Work to be completed: Return each line of the records below in which the string "Given" turns up.

------------------------------------------------------------

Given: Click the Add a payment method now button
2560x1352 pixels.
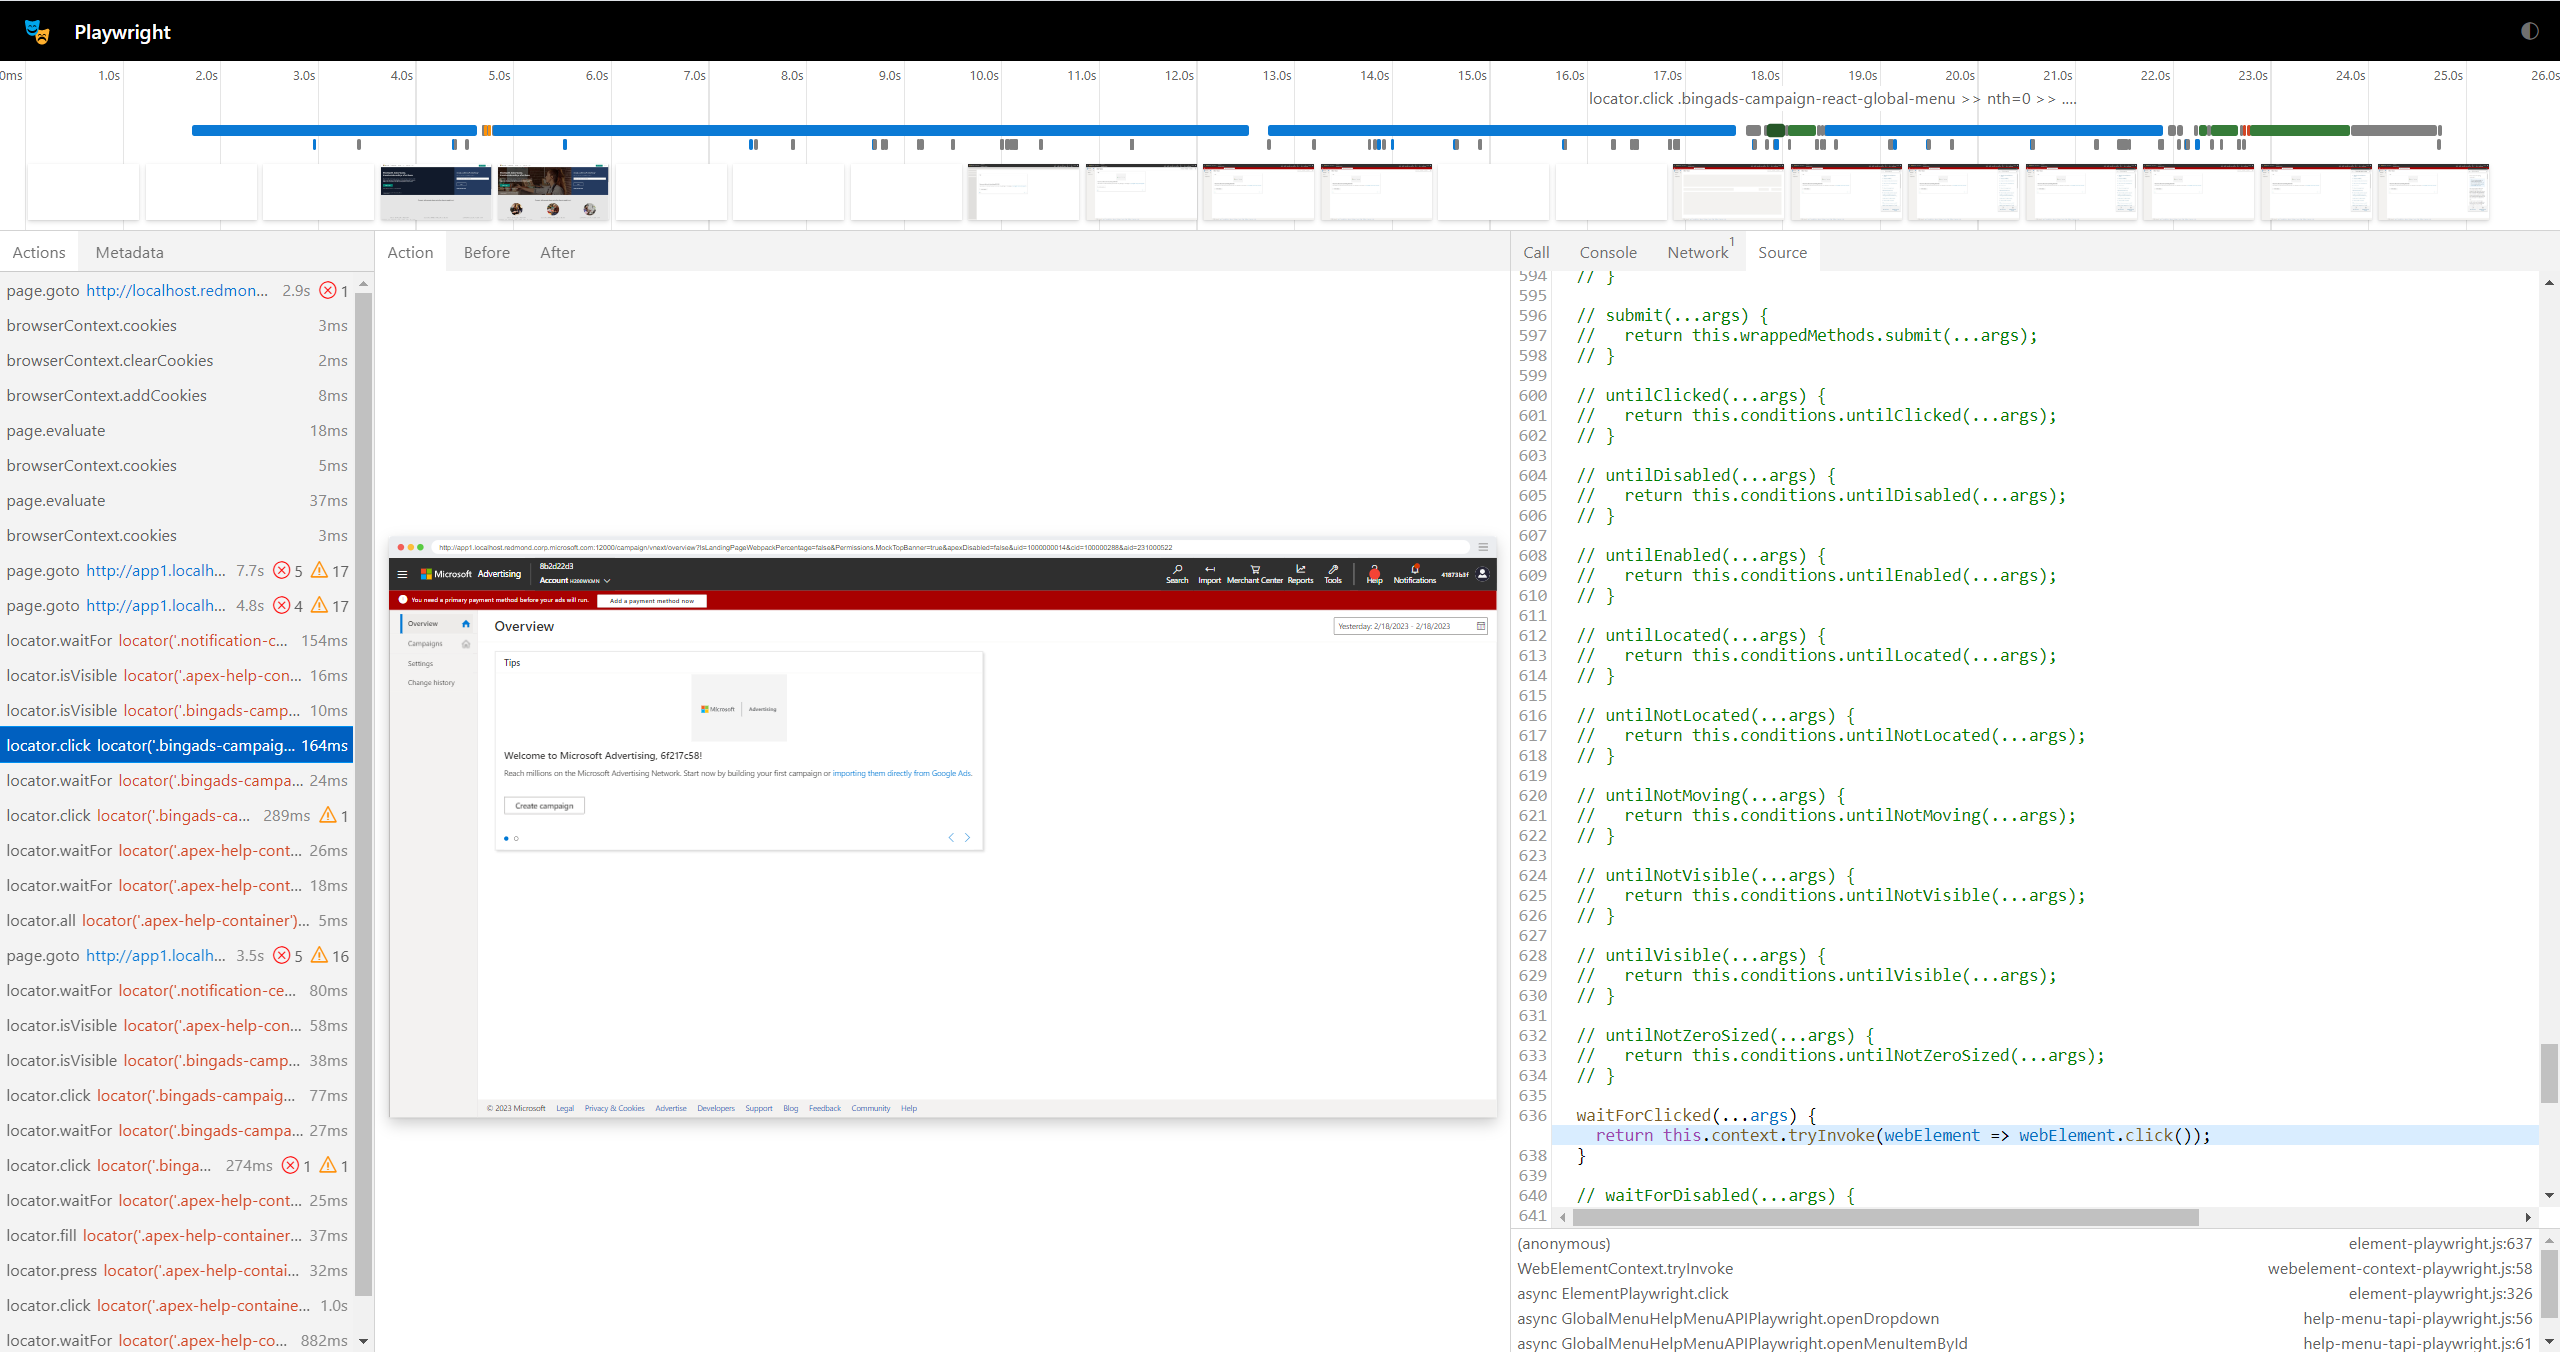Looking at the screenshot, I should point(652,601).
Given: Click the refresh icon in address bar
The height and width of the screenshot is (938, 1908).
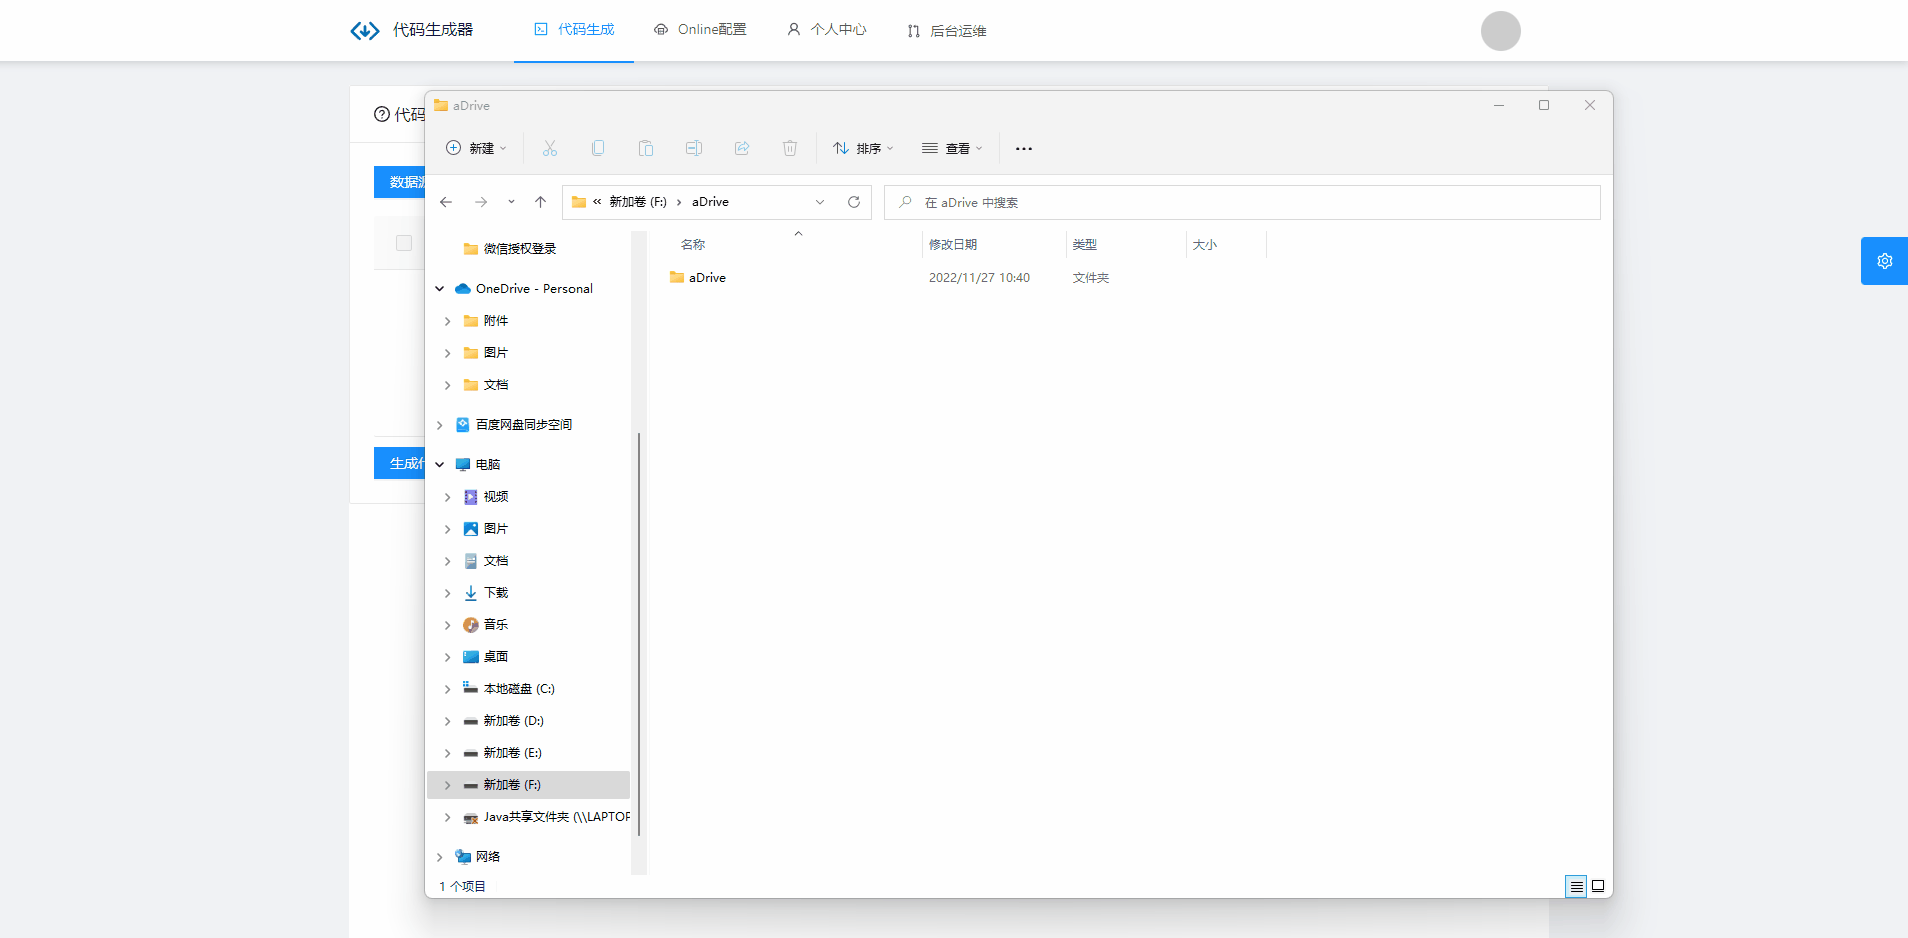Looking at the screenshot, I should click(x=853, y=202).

------------------------------------------------------------

Output of the task:
Given: Click the Add a payment method now button
Given: Click the refresh icon in address bar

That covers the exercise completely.